The link for downloading is broken, as it can only be seen locally.  Here is
what I get:  http://localhost/pmwiki/files/webLab_v0.1.zip

Please, please, fix it as it looks like something really good that I would
love to try!!!!

Have you had a look at Crunchy?  (http://code.google.com/p/crunchy)
It has a similar interface to weblab and one of the development plans for
this summer was to develop a "plugin" for Matplotlib.

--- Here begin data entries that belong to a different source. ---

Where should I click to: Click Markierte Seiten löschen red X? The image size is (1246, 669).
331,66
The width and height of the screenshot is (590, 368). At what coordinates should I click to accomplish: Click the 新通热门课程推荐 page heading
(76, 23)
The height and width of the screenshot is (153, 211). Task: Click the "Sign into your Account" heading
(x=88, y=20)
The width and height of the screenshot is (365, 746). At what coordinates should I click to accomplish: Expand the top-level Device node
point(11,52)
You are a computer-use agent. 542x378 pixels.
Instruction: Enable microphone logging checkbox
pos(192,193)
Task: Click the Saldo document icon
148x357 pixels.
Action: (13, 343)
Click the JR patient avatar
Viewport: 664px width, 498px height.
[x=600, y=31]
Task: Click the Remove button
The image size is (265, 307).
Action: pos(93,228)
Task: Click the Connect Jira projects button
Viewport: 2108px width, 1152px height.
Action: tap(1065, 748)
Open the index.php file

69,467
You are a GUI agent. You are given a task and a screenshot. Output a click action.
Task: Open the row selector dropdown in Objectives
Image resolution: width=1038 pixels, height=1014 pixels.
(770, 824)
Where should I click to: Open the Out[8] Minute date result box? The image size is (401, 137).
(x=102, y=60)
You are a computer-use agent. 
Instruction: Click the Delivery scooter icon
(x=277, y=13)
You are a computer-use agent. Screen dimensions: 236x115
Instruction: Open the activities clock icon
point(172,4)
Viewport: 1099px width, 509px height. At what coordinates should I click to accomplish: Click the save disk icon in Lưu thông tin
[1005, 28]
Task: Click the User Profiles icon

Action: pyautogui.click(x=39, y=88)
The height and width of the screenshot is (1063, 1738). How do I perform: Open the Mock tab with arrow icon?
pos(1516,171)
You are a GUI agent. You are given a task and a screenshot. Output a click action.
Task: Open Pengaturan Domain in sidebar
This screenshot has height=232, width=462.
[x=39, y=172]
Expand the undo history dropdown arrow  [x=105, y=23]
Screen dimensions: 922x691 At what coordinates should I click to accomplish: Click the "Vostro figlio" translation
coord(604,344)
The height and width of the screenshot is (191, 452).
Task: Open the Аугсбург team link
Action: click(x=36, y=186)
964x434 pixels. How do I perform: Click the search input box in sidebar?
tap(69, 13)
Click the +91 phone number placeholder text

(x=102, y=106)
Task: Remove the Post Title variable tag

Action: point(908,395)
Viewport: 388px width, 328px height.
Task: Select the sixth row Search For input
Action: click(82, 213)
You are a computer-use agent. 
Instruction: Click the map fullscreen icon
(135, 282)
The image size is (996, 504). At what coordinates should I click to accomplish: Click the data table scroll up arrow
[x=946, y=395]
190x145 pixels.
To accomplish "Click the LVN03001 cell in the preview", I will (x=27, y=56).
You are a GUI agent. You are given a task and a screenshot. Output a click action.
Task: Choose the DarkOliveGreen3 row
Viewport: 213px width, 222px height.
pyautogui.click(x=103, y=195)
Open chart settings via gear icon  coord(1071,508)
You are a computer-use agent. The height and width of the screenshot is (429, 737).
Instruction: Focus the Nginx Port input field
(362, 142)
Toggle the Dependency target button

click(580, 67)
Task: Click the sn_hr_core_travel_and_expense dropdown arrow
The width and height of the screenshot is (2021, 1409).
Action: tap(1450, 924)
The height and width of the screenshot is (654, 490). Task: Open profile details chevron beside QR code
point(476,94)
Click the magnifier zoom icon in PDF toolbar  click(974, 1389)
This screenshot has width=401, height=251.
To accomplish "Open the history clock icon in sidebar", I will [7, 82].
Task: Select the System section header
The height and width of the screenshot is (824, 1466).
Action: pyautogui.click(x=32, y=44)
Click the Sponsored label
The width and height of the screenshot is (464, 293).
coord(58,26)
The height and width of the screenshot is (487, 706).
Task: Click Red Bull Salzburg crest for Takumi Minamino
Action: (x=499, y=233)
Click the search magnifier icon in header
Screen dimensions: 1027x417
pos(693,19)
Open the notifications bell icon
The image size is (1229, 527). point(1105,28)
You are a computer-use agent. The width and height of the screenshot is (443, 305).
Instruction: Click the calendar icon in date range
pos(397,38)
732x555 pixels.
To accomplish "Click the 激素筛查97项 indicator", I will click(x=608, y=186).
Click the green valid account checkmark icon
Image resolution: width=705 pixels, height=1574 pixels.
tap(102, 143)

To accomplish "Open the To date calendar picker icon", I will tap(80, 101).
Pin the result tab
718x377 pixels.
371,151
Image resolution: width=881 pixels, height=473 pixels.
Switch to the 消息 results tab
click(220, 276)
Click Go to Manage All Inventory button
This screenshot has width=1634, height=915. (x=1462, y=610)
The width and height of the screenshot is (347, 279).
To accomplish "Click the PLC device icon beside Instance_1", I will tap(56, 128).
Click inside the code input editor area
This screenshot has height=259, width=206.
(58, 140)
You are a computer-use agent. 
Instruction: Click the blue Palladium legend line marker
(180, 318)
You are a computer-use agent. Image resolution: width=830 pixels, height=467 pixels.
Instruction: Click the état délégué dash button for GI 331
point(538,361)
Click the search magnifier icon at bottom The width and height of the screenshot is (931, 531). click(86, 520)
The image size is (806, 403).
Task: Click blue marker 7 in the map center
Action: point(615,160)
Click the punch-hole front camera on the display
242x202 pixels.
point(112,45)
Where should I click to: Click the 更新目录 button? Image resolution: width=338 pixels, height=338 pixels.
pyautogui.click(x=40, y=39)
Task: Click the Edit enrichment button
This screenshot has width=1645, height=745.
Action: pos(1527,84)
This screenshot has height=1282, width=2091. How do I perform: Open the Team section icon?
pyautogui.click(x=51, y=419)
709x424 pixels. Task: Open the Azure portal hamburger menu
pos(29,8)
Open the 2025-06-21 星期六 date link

With your permission (I don't know what license you used since I can't
download), I would like to see if we can incorporate your program within
Crunchy.  Or perhaps you'd like to join as a developer to the Crunchy team
and do this yourself!?  :-)

Johannes Woolard, co-developer of Crunchy is an Oxford student (in the
computer science department, I believe) is a subscriber to this list.  He is
currently on holidays but I think he should be back some time next week.
You two might be able to meet and discuss face to face about this
possibility.

We are hoping to get two students to work as part of Google's Summer of Code
2007 on Crunchy development and one of them has some experience with
matplotlib already.

André (Roberge)

On 4/11/07, Yusdi Santoso <[EMAIL PROTECTED]> wrote:

Hi all,

I have developed a web interface for the Matplotlib library in my spare
time. I was inspired (or frustrated rather..) to develop it when I was
encountering a lot of license error with the Matlab server in my
university.

It is intended to be a free alternative to Matlab especially geared for
teaching mathematics and scientific programming. Obviously it is not as
complete as Matlab or other more mature scientific programming
environments
(R, Maple, Mathematica to name a few), however it comes with several
unique
benefits:
* Zero client side installation. This is an advantage for computer
lab/classroom setup where IT administration budget is limited. You just
need
reasonably recent browser which supports AJAX (IE6+, Mozilla 1.5+)
* Online file storage. All of the user files are stored on the server and
can be manipulated and edited online.
* And it is free

You can find an early release at the following URL:
http://www.physics.ox.ac.uk/users/santoso/Software.WebLab.html

At this stage it is working but with some issues (which will need some
serious thinking...).
I would be grateful for any suggestion/comments. What I would love to do
is
to engage some educators to use and push this to be something more mature.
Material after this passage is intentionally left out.